## PASSAGE PROVIDED

┄┄┄┄┄┄

Exercises¶
Page Maps¶
graph LR
family["Reproducible Research"]
program["Deep Dive DVC"]
section["Promotion Registry Boundaries Auditability"]
page["Exercises"]
capstone["Capstone evidence"]
family --> program --> section --> page
page -.applies in.-> capstone
flowchart LR
orient["Orient on the page map"] --> read["Read the main claim and examples"]
read --> inspect["Inspect the related code, proof, or capstone surface"]
inspect --> verify["Run or review the verification path"]
verify --> apply["Apply the idea back to the module and capstone"]
Use these exercises to practice promotion judgment, not only file movement.
The strongest answers will explain what is being promoted, who can trust it, and which evidence makes that trust defensible.
Exercise 1: Write a promotion contract¶
A candidate model is ready for downstream incident escalation review.
Write a short promotion statement that names:
- what is being promoted
- which downstream consumer may use it
- which params and metrics justify it
- what should remain internal
Exercise 2: Design a release surface¶
Design a publish/v1/ bundle for a promoted DVC result.
List the files you would include and explain why each file belongs there.

┄┄┄┄┄┄

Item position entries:
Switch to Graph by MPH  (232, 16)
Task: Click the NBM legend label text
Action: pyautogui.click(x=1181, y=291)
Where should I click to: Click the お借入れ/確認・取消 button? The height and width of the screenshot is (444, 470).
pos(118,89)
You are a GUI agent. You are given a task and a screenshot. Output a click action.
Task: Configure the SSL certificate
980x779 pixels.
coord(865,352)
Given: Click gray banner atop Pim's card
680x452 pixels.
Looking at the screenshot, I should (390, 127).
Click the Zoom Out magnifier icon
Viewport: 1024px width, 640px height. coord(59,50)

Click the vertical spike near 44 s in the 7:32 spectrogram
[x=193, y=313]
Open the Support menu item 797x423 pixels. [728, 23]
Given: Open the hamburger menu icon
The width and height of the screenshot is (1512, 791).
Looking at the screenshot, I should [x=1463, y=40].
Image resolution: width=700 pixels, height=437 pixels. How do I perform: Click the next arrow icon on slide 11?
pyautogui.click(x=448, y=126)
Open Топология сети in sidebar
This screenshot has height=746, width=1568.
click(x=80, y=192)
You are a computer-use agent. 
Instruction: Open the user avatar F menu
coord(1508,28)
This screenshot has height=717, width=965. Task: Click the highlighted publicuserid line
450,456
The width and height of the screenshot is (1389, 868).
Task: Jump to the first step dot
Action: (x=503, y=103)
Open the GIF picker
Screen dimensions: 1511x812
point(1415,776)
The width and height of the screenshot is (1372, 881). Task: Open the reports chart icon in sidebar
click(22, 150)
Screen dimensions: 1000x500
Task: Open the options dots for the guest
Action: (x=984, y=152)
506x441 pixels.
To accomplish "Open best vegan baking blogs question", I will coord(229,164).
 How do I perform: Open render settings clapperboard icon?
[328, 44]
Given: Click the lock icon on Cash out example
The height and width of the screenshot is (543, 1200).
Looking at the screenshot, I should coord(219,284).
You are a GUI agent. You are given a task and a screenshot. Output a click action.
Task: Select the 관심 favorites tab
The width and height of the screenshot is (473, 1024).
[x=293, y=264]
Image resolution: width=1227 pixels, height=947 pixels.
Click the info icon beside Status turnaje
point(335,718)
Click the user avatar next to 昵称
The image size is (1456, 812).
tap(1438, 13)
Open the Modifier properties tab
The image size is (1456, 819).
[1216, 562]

┄┄┄┄┄┄

## TO DO
• 1. Please transcribe part of the DVC exercises page, beginning at the words "Write a short" and stopping after "file belongs there.".
• 2. For each statement, answer yes or no on whether it agrees with the DVC exercises page, and quote the deciding words: (a) Exercise 2 calls for designing a publish/v1/ bundle. (b) The candidate model in Exercise 1 is ready for production deployment. (c) The promotion statement should name what should remain internal.
The records are separate material that stands apart from the DVC exercises page.

## RESULTS IN ORDER
• 1.
Write a short promotion statement that names:
- what is being promoted
- which downstream consumer may use it
- which params and metrics justify it
- what should remain internal
Exercise 2: Design a release surface¶
Design a publish/v1/ bundle for a promoted DVC result.
List the files you would include and explain why each file belongs there.

• 2.
(a) Yes: "Design a publish/v1/ bundle for a promoted DVC result."
(b) No: "A candidate model is ready for downstream incident escalation review."
(c) Yes: "what should remain internal"